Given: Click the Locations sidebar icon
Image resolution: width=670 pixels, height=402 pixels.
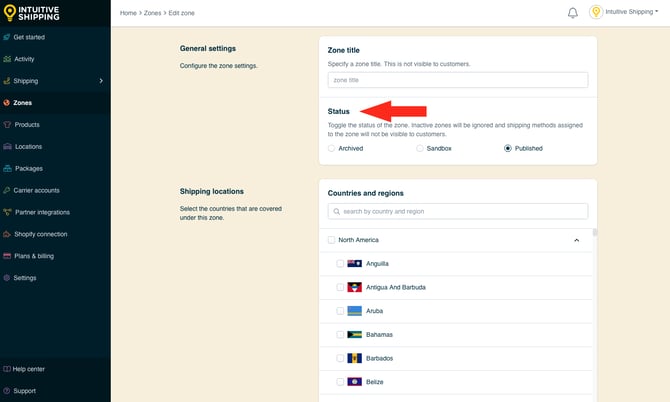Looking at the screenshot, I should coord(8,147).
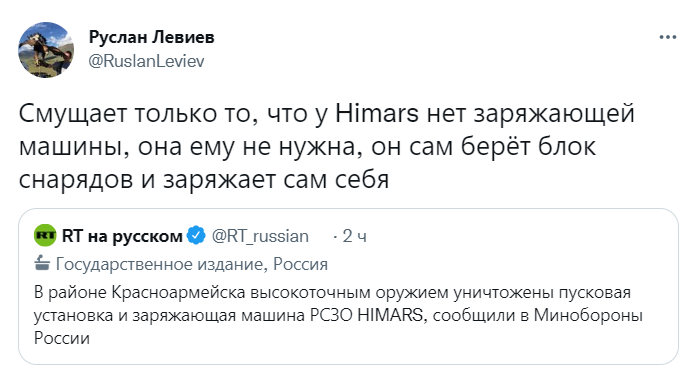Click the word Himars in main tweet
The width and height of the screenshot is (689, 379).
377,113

---------------

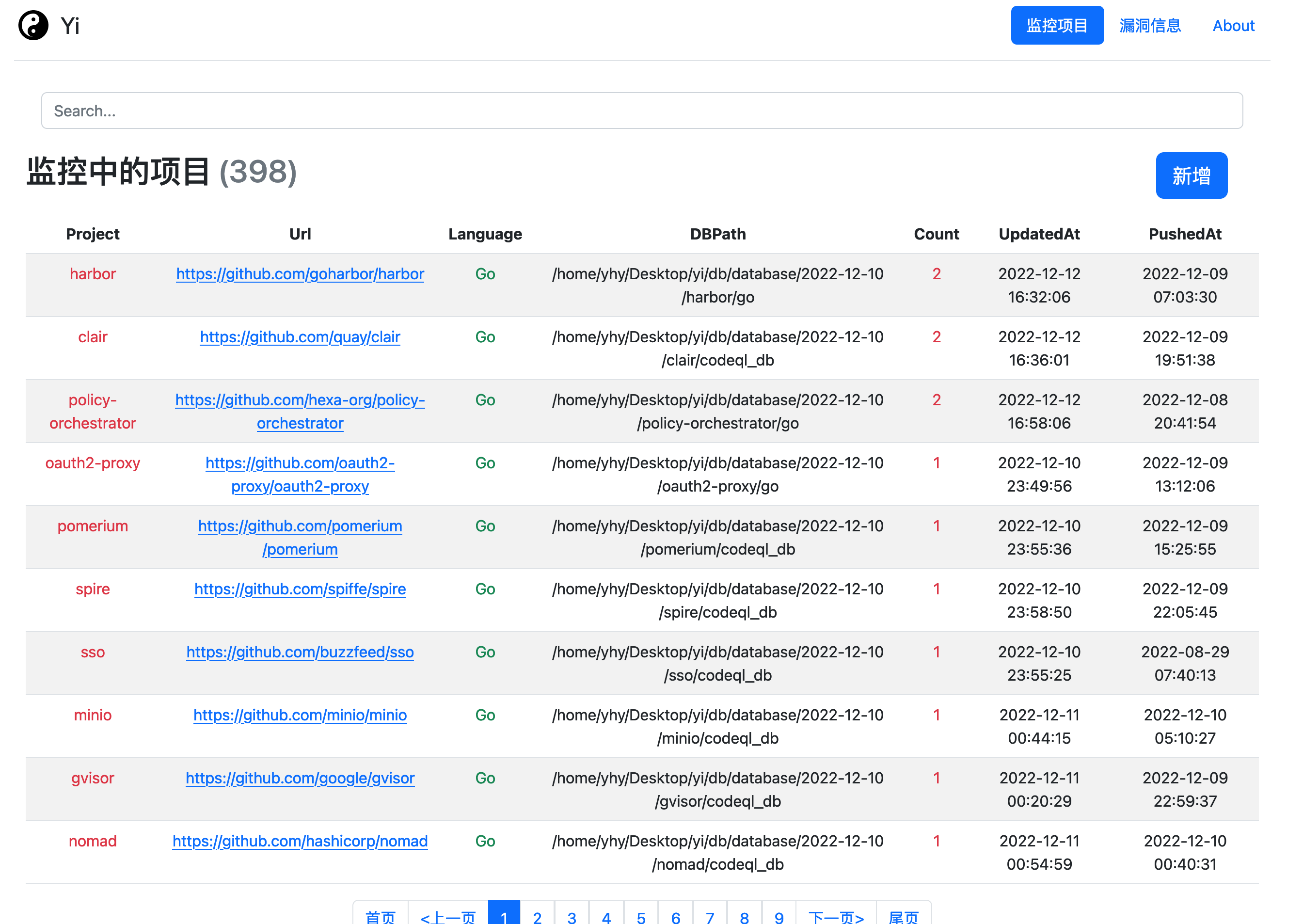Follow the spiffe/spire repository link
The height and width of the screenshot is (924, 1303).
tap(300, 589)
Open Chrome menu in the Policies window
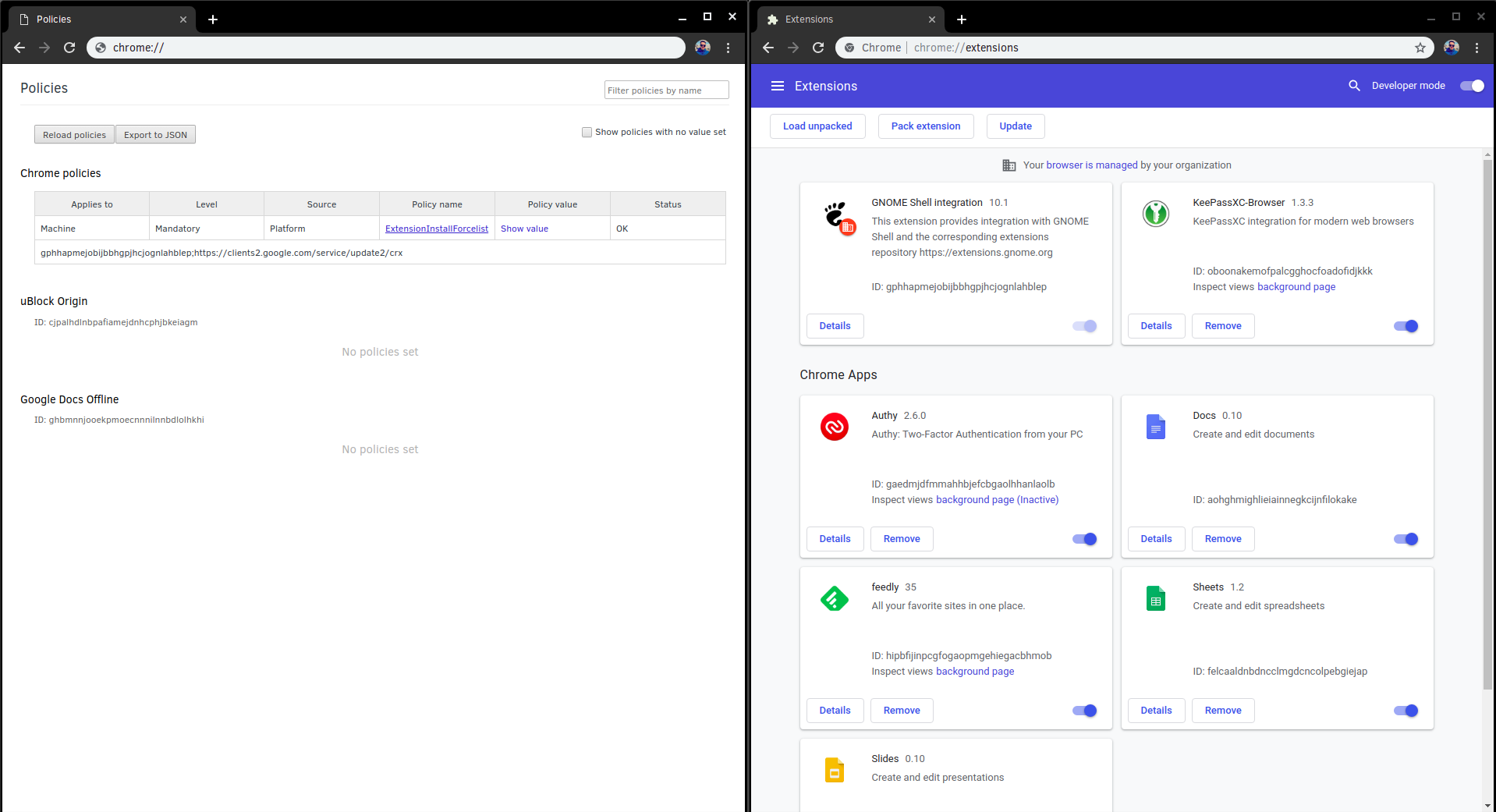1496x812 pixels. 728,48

---------------

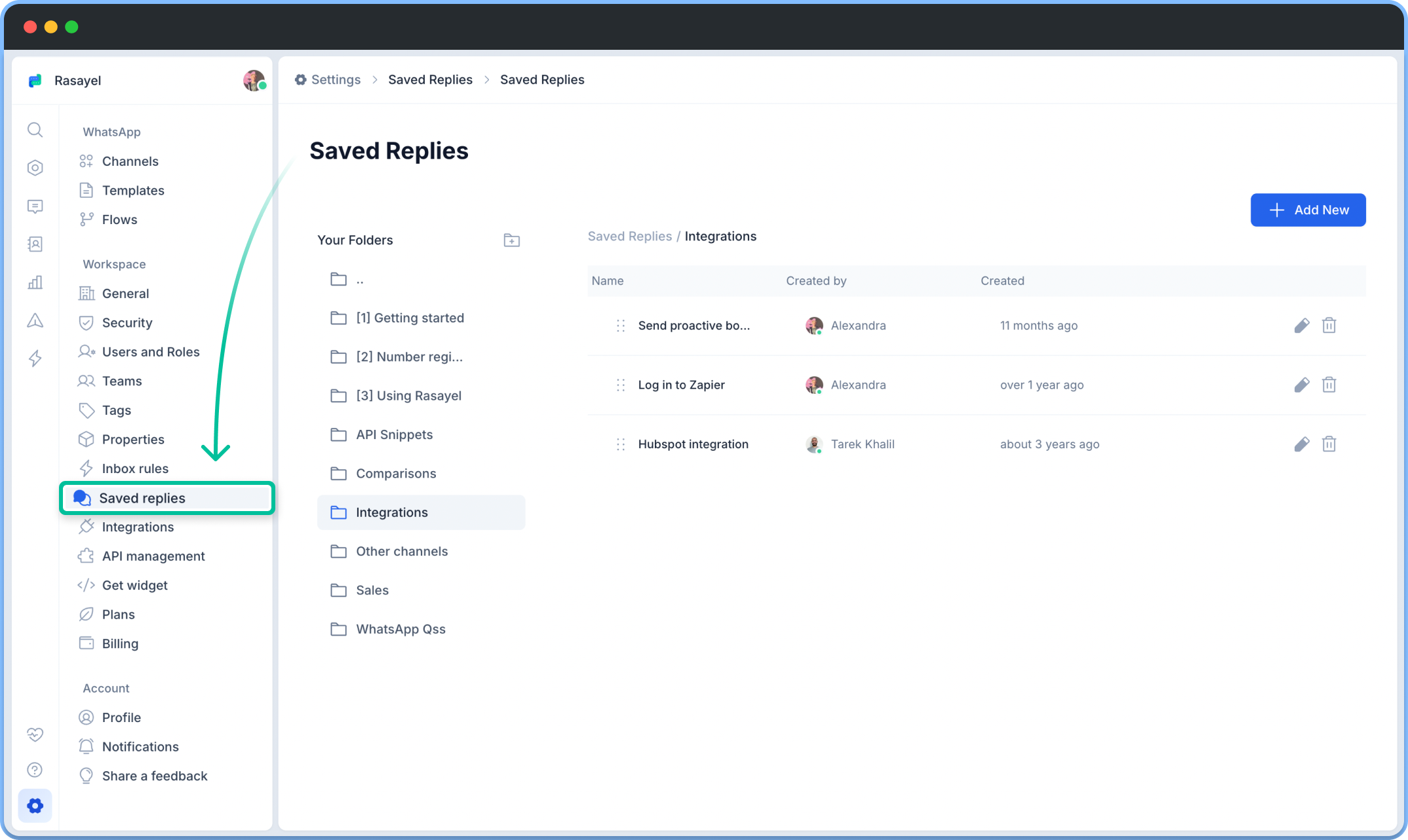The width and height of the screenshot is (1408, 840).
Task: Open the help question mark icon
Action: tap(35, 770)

---------------

**Directions**
Copy out the data from the line with "The width and height of the screenshot is (1408, 840)." to the line with "Action: tap(35, 770)", reproducing each line without change and omitting the pictures.

**Exercise response**
The width and height of the screenshot is (1408, 840).
Task: Open the help question mark icon
Action: tap(35, 770)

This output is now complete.